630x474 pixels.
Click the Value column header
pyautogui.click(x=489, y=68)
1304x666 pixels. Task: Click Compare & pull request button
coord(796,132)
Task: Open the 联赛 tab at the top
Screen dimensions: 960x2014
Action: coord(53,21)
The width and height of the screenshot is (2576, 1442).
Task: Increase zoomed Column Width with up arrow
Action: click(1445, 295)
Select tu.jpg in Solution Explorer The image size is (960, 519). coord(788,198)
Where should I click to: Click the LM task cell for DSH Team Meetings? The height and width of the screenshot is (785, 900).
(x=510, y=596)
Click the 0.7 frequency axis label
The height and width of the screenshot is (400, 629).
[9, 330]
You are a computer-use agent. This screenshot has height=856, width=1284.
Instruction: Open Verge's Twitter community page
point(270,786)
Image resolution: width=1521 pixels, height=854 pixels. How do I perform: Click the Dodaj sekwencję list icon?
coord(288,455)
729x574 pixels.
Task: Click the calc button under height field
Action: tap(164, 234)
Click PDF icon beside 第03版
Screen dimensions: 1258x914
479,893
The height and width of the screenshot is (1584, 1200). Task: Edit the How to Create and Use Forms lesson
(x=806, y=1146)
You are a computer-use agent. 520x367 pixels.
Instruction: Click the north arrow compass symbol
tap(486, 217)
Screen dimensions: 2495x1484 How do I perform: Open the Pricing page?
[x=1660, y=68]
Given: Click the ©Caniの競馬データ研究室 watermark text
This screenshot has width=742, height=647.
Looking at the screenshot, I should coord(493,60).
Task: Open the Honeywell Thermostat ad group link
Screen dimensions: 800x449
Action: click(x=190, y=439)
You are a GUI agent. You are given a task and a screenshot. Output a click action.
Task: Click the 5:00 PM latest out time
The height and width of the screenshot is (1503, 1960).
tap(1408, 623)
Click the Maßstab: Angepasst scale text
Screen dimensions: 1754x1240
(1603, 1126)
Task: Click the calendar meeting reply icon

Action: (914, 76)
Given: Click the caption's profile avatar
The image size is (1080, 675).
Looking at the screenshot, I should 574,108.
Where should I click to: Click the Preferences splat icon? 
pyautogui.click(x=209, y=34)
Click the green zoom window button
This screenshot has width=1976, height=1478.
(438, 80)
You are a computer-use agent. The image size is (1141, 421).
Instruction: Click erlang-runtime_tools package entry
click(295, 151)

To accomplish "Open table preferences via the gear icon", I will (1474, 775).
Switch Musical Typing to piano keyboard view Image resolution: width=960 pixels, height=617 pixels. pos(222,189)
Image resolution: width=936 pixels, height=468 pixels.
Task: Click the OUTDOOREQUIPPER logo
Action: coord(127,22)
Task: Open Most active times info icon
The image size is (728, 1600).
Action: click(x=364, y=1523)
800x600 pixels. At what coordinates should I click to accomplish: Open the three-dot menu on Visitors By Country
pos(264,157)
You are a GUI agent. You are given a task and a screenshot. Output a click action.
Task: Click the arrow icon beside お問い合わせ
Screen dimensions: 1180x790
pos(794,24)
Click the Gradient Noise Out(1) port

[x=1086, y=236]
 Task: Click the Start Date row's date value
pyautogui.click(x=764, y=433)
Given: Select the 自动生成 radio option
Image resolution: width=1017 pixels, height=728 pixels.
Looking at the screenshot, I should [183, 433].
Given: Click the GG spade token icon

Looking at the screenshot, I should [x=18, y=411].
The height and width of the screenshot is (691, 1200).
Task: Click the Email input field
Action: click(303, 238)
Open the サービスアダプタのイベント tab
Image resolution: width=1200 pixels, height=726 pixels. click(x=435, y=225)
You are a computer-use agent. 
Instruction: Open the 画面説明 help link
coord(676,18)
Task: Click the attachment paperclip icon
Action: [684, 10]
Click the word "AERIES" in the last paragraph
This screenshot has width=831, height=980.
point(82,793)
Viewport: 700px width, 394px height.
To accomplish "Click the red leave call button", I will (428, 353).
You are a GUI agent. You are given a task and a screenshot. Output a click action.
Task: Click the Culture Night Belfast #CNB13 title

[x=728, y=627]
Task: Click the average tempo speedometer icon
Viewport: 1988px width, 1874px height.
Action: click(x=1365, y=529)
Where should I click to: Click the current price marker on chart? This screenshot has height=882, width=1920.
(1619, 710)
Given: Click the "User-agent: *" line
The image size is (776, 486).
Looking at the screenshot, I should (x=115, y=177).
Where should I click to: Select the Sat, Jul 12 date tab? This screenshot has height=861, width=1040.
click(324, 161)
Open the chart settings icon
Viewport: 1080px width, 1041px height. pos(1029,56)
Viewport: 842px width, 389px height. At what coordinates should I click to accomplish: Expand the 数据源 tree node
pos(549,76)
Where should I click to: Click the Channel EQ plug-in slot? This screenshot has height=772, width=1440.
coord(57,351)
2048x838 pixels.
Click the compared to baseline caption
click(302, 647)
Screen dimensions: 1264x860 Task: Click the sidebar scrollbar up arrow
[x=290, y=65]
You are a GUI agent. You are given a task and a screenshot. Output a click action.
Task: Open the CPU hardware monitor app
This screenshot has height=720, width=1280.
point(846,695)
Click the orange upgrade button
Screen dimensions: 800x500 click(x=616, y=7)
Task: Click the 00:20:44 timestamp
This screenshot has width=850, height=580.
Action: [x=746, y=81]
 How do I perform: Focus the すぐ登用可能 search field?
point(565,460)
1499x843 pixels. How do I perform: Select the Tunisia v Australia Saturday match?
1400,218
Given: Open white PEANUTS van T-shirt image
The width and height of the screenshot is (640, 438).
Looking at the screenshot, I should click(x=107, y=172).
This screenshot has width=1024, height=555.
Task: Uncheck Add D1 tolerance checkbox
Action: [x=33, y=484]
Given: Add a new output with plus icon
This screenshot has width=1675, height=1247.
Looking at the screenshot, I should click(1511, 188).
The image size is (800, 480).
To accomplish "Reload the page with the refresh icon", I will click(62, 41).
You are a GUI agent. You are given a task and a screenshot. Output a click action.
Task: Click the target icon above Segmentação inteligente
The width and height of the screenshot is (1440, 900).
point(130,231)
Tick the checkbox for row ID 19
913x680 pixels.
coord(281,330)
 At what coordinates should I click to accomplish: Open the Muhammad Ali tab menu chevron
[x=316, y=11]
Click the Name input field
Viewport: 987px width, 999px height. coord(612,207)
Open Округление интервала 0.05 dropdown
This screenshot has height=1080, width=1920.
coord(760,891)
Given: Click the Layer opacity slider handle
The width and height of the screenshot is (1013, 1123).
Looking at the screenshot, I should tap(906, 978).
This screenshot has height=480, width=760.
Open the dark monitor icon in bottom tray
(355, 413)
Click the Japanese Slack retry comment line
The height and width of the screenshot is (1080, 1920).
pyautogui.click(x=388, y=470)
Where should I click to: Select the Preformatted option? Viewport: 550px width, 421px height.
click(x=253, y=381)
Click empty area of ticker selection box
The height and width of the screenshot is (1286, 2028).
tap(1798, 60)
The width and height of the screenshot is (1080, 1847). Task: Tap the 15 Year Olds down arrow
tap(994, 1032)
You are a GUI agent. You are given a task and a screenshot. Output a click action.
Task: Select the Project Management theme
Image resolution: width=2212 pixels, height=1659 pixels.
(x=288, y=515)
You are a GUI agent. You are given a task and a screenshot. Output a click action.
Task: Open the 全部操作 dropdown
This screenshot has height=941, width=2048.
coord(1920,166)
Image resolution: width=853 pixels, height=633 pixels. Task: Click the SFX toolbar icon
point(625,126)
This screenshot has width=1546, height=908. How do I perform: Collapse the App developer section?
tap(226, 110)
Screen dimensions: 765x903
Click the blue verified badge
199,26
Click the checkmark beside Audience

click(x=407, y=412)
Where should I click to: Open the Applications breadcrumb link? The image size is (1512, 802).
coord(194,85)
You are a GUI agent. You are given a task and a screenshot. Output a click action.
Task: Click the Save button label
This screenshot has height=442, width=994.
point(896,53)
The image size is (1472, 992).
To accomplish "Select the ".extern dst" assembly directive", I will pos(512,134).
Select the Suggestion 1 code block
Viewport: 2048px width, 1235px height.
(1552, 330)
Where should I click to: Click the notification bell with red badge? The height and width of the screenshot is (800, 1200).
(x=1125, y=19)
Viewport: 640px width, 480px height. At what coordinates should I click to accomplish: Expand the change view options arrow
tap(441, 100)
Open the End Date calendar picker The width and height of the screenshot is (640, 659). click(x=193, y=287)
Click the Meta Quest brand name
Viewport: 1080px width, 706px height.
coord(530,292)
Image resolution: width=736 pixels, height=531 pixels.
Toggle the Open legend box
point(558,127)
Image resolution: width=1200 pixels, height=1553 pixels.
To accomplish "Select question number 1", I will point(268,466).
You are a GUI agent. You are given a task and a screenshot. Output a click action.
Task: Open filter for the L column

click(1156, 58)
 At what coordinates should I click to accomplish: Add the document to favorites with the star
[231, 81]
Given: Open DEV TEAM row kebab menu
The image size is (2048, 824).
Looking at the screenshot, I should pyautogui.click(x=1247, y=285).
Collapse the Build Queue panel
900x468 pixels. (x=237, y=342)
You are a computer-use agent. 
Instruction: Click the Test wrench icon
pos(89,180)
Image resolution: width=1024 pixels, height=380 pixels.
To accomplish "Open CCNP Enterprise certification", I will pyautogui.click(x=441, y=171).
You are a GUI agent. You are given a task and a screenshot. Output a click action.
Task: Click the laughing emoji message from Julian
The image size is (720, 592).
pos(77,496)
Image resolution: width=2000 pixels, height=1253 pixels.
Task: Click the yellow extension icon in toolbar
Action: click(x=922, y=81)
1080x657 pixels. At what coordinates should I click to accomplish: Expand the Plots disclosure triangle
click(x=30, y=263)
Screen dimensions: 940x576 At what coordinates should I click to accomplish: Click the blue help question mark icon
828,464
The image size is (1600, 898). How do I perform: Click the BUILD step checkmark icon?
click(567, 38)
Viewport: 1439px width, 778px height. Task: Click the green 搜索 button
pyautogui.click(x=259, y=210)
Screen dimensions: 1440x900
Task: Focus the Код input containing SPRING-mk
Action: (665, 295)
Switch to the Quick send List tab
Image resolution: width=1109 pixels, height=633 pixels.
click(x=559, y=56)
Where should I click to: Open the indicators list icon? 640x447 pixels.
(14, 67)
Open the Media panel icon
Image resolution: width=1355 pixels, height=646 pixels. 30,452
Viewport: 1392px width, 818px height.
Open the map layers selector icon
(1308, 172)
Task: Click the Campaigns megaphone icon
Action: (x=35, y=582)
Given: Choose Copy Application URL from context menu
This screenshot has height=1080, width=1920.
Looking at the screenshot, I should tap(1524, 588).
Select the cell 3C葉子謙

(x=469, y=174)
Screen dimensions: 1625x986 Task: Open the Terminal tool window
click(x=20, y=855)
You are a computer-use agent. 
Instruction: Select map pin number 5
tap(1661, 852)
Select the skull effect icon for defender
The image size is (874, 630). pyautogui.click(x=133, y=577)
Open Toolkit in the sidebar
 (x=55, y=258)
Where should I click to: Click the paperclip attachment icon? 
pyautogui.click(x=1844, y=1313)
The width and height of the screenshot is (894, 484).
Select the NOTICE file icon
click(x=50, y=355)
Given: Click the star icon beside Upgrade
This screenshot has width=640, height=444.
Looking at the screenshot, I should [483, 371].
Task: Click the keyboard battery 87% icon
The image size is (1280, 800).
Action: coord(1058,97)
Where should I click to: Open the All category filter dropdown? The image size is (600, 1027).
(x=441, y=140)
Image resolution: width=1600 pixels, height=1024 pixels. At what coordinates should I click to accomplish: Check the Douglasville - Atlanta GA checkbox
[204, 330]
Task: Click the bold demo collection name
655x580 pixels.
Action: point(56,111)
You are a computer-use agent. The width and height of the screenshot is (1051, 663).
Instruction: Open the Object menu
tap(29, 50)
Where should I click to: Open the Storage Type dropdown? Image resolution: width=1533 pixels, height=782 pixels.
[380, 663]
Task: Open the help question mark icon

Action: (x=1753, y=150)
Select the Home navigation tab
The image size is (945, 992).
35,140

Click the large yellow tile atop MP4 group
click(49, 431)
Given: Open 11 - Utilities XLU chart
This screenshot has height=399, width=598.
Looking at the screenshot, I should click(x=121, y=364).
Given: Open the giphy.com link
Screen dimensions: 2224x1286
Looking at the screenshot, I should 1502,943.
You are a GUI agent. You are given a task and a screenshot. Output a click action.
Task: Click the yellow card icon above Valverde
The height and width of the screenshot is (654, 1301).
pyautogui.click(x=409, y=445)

### [TASK DETAILS]
Rewrite the entries starting at the line containing "You are a computer-use agent. The width" and ending at the line containing "click(49, 431)" as a JSON list of strings, one string per line, with blank lines left out.

### [SOLVED EXERCISE]
[
  "You are a computer-use agent. The width and height of the screenshot is (1051, 663).",
  "Instruction: Open the Object menu",
  "tap(29, 50)",
  "Where should I click to: Open the Storage Type dropdown? Image resolution: width=1533 pixels, height=782 pixels.",
  "[380, 663]",
  "Task: Open the help question mark icon",
  "Action: (x=1753, y=150)",
  "Select the Home navigation tab",
  "The image size is (945, 992).",
  "35,140",
  "Click the large yellow tile atop MP4 group",
  "click(49, 431)"
]